Trois ans et demi après, mon épargne, qui a évidemment servi à compléter mes revenus, a fondu comme neige au soleil, et malheureusement, je continue à taper dedans chaque mois. Moins qu'au début, heureusement. Mais en moyenne, sur les douze derniers mois, mes revenus d'auteur s'élèvent à un peu moins de 1 000 € mensuels. Ce qui, par rapport à la réalité économique de pas mal d'artistes, est assez honorable ; en revanche, on reste en dessous du seuil de pauvreté à 50 % du revenu médian…
J'amortis un peu la chute en donnant quelques cours dans un IUT à côté de chez moi, mais ça ne tombe pas tout seul : c'est aussi des heures de travail en moins passées sur l'art libre.

^^^^

» Consigne
Relevez dans le texte proposé la portion qui commence aux mots « Trois ans et » et s'arrête après « sur l'art libre. ». Les items placés plus loin n'ont aucun lien avec le texte proposé.

» Section des données
^^^^

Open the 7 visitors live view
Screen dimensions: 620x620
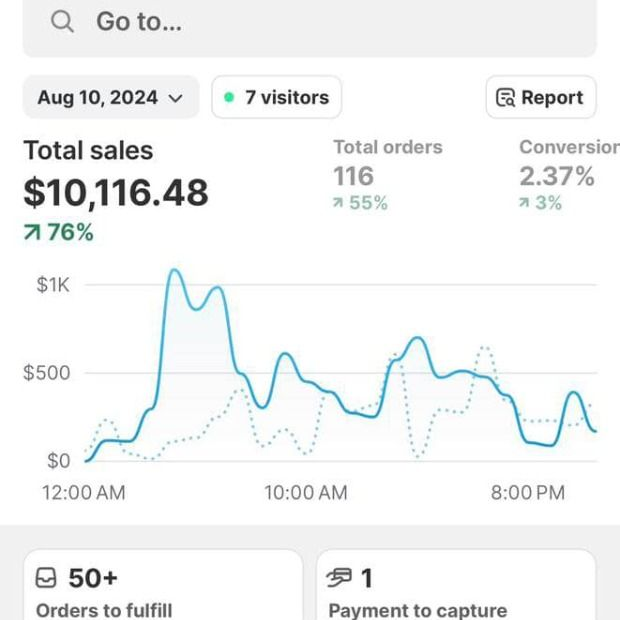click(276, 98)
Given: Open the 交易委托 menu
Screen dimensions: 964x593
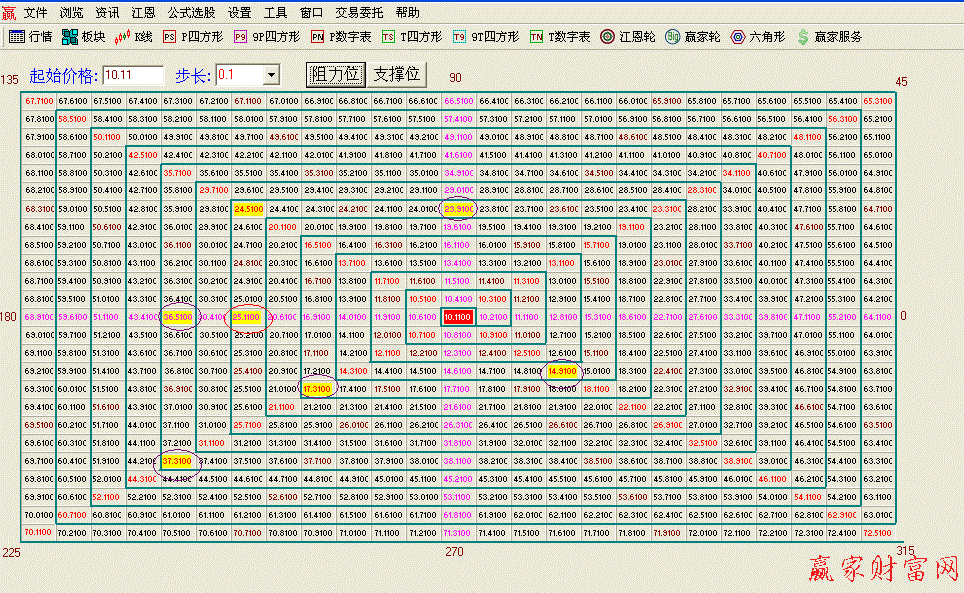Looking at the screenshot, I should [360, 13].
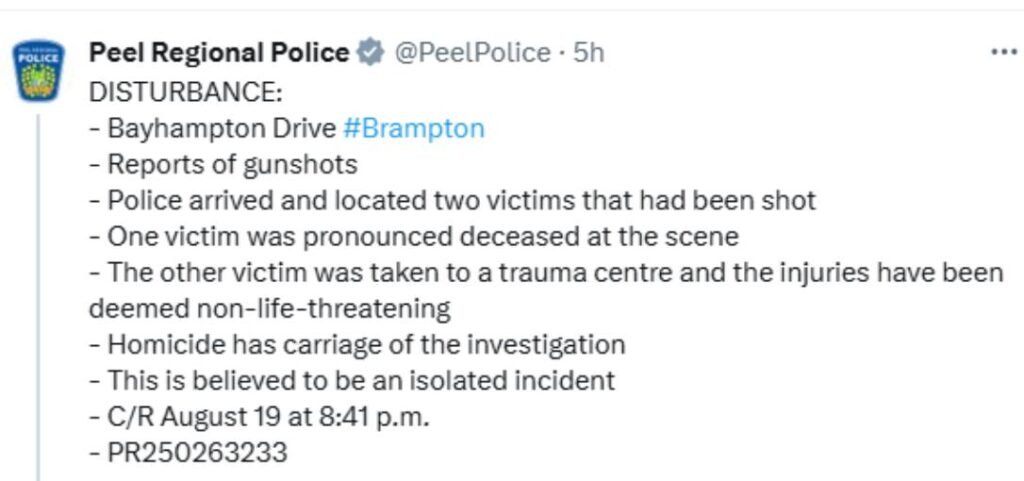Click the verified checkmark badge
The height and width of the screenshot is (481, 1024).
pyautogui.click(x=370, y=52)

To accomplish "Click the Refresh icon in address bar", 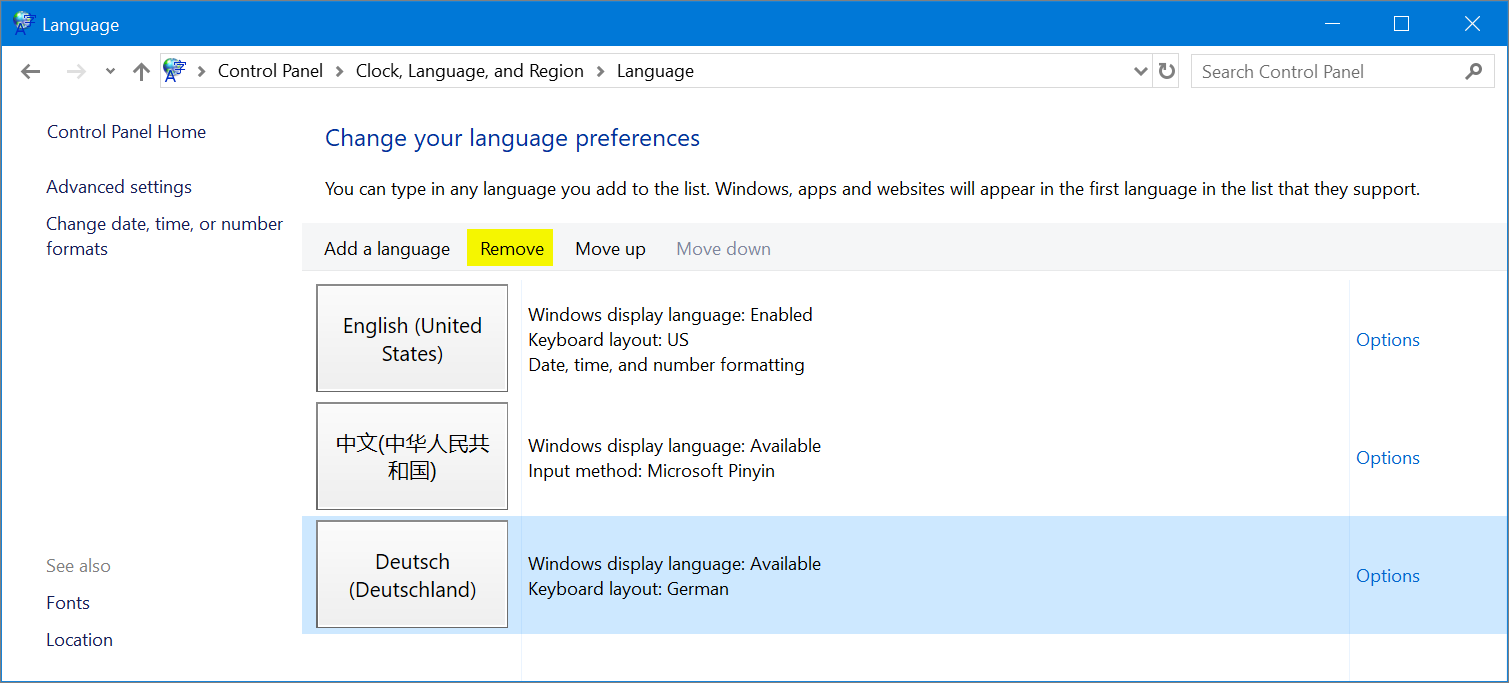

^^^^

» Réponse complète
Trois ans et demi après, mon épargne, qui a évidemment servi à compléter mes revenus, a fondu comme neige au soleil, et malheureusement, je continue à taper dedans chaque mois. Moins qu'au début, heureusement. Mais en moyenne, sur les douze derniers mois, mes revenus d'auteur s'élèvent à un peu moins de 1 000 € mensuels. Ce qui, par rapport à la réalité économique de pas mal d'artistes, est assez honorable ; en revanche, on reste en dessous du seuil de pauvreté à 50 % du revenu médian…
J'amortis un peu la chute en donnant quelques cours dans un IUT à côté de chez moi, mais ça ne tombe pas tout seul : c'est aussi des heures de travail en moins passées sur l'art libre.